• _Excerpted passage_
[Foundation-l] Licensing interim update
Petr Kadlec
petr.kadlec at gmail.com
Tue Feb 10 16:41:52 UTC 2009
2009/2/10 geni <geniice na gmail.com>:
> Yeah that argument might work in about 1950. Actual real world
> experience suggests that it doesn't work. The first problem you have
> is that content doesn't stay in the same format if left to itself. For
> example what format is this:
>
> http://en.wikipedia.org/wiki/File:Government_hospitalityreduced.png
>
> It was originally published in a magazine. The physical version that
> was actually scanned is from a punch annual. It is now an electronic
> document. Could be any number of things tomorrow (punch cartoons are
> popular in history textbooks for example).
>
> The same pictures may quite legitimately be used in books, on
> t-shirts, on calendars, on posters and on websites. Any license that
> can't cope with this is living in the wrong century.

• _Problems_
1) In the licensing message, where was the cartoon in the linked file originally published?
2) Please condense the paragraph of the licensing message that begins "The same pictures may" into one sentence.
3) Continue the licensing message from its final sentence.
The records aren't needed for anything here.

• _Raw data_
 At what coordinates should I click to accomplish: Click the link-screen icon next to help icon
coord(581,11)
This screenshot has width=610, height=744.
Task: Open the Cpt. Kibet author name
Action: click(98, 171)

• _Expected outputs_
1) In a magazine.

2) Because the same pictures can legitimately appear in books, on t-shirts, calendars, posters and websites, a license that can't handle such uses is living in the wrong century.

3)
Maybe the copyright laws are living in the wrong century… According to
the Czech copyright law, the abovementioned image (were it not public
domain due to its age) could not be distributed on the Internet, even
if the original author licensed it under a free license back then (if
free licenses existed back then, of course), because Internet was not
known at the time. Article 46, paragraph 2 of the Czech Copyright Act
[1] forbids (expressis verbis) the author to grant authorization for
*unknown future uses* in a license contract. There is no legal way (in
the Czech Republic) you could permit distribution of your work in a
hyper-sci-fi-virtual-reality-holograph-version that is gonna be
invented ten years from now in a license you are granting now, free or
not.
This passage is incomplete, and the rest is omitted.